= SOURCE MATERIAL =

* * * * * * * * *

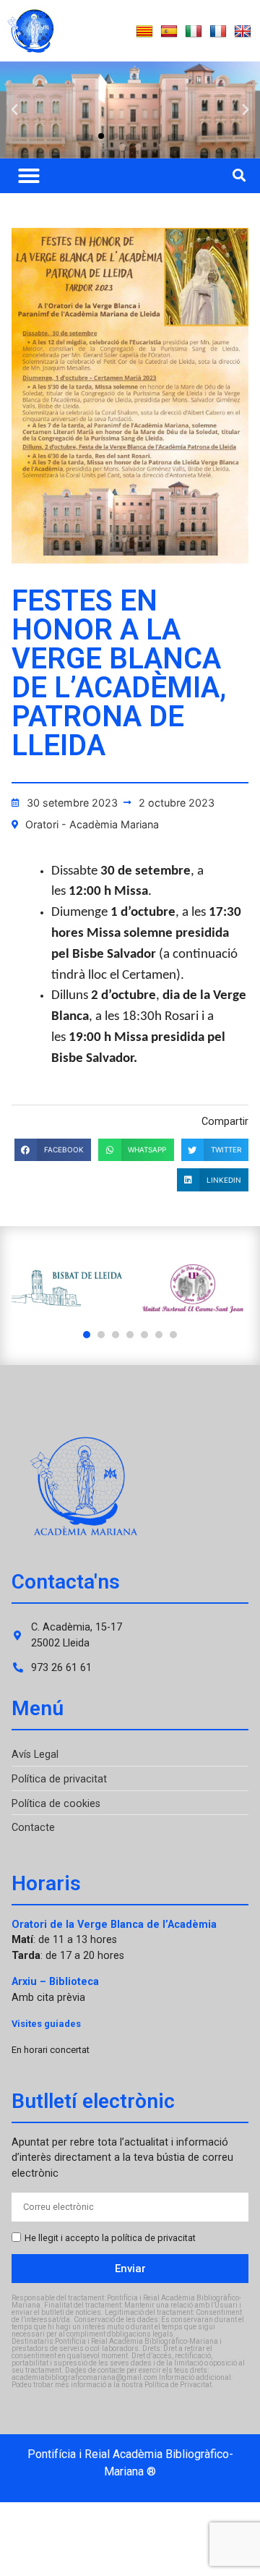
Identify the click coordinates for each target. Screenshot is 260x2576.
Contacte (33, 1828)
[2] (101, 1334)
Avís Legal (35, 1754)
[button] (14, 110)
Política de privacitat (59, 1779)
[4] (130, 1334)
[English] (242, 32)
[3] (115, 1334)
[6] (159, 1334)
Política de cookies (56, 1804)
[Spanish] (169, 32)
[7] (173, 1334)
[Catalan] (144, 32)
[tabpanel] (67, 1288)
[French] (218, 32)
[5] (144, 1334)
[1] (86, 1334)
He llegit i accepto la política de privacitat (110, 2238)
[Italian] (193, 32)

* * * * * * * * *

= PROBLEM TO WORK ON =
Beginning with the line that contains "[6] (159, 1334)", retype every remaining line of the listing exactly, ending with the last one.

= ANSWER BOX =
[6] (159, 1334)
Política de cookies (56, 1804)
[Spanish] (169, 32)
[7] (173, 1334)
[Catalan] (144, 32)
[tabpanel] (67, 1288)
[French] (218, 32)
[5] (144, 1334)
[1] (86, 1334)
He llegit i accepto la política de privacitat (110, 2238)
[Italian] (193, 32)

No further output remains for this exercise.